|
|
|
|
|
by lars
2273 days ago
|
|
This is cool. For those who are not super familiar with language processing, I think it's good to point out the limitations of what's been done here though. They mention that professional speech transcription has word error rate around 5%, and that their method gets a WER of 3%. Sure, but the big distinction is that speech transcription must operate on an infinite number of sentences, even sentences that have never been said before. This method only has to distinguish between 30-50 sentences, and the same sentences must exist at least twice in the training set and once in the test set. Decoding word-by-word is really a roundabout way of doing a 50-way classification here. It's an invasive technique, so they need electrodes on a human cortex. This means data collection is costly, so their operating in very low data regime compared to most other seq2seq applications.

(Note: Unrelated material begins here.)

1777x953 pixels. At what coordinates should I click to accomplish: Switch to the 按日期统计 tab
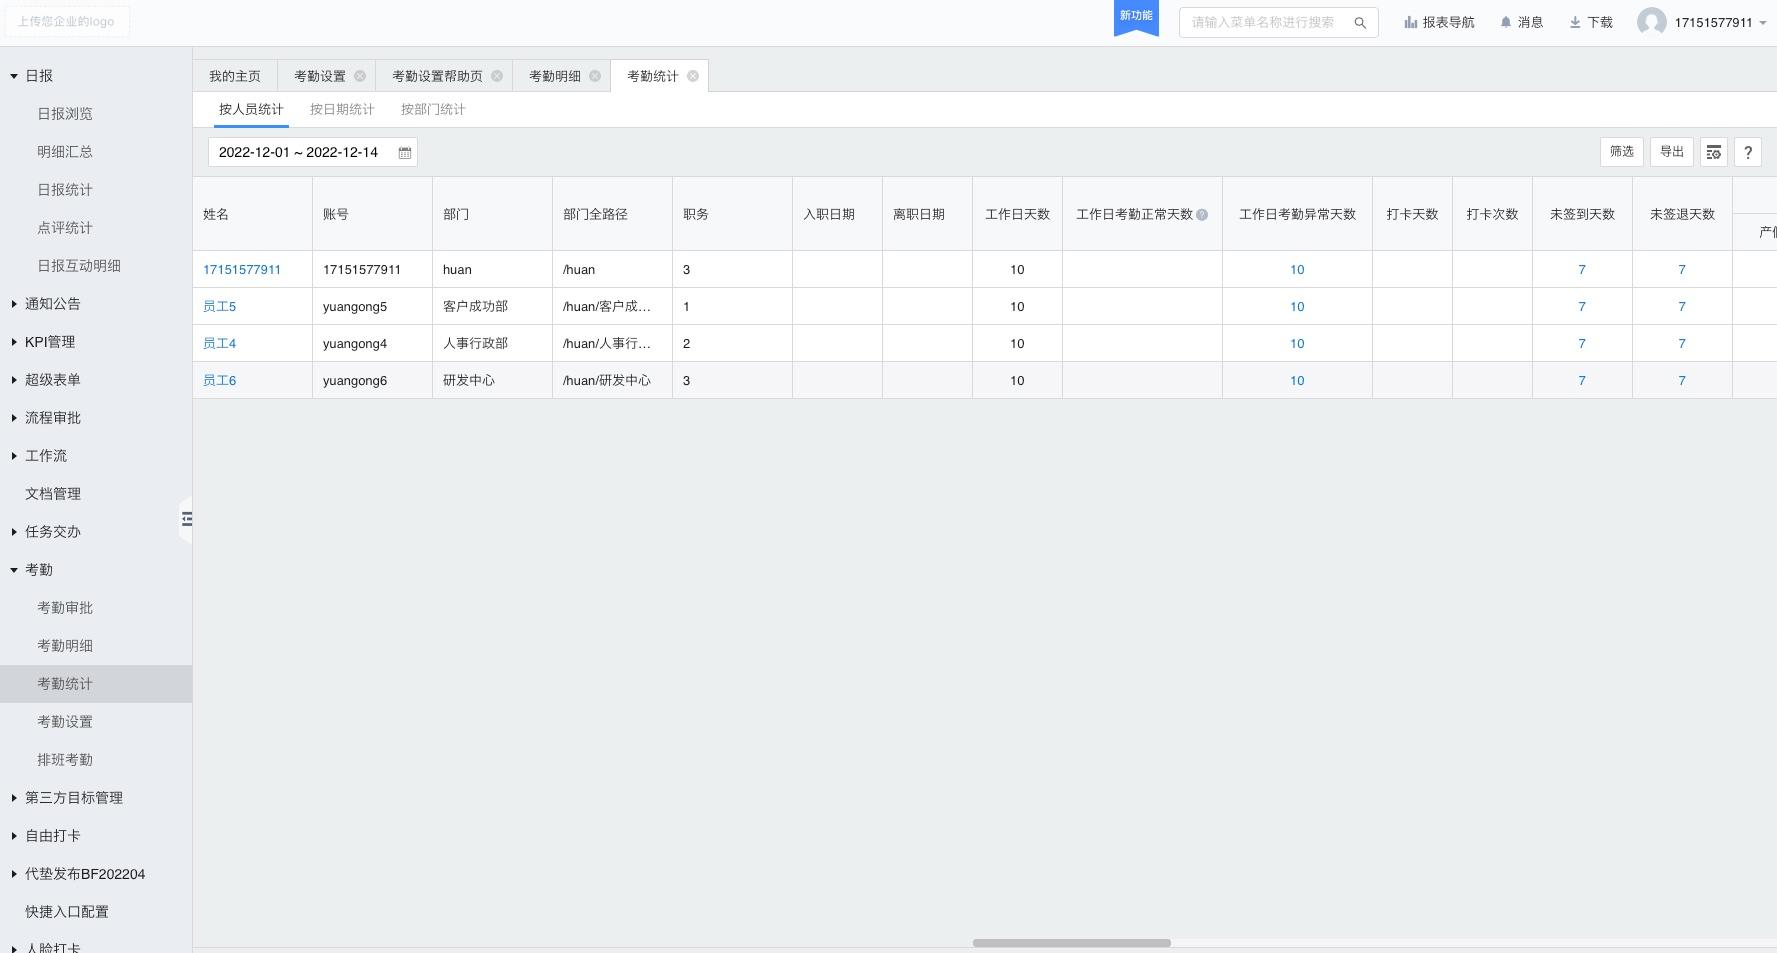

It seems theoretically possible that this could operate on Google translate level accuracy if the sentence dataset was terrabyte sized rather than kilobyte sized. That dataset size seems very unlikely to be collected any time soon, so we'll need massive leaps in data efficiency in machine learning for something like this to reach that level. They explore transfer learning for this, which is nice to see. Subject-independent modelling is almost certainly a requirement to achieve significant leaps in accuracy for methods like this. |
|
"On the other hand, the network is not merely classifying sentences, since performance is improved by augmenting the training set even with sentences not contained in the testing set (Fig. 3a,b). This result is critical: it implies that the network has learned to identify words, not just sentences, from ECoG data, and therefore that generalization to decoding of novel sentences is possible."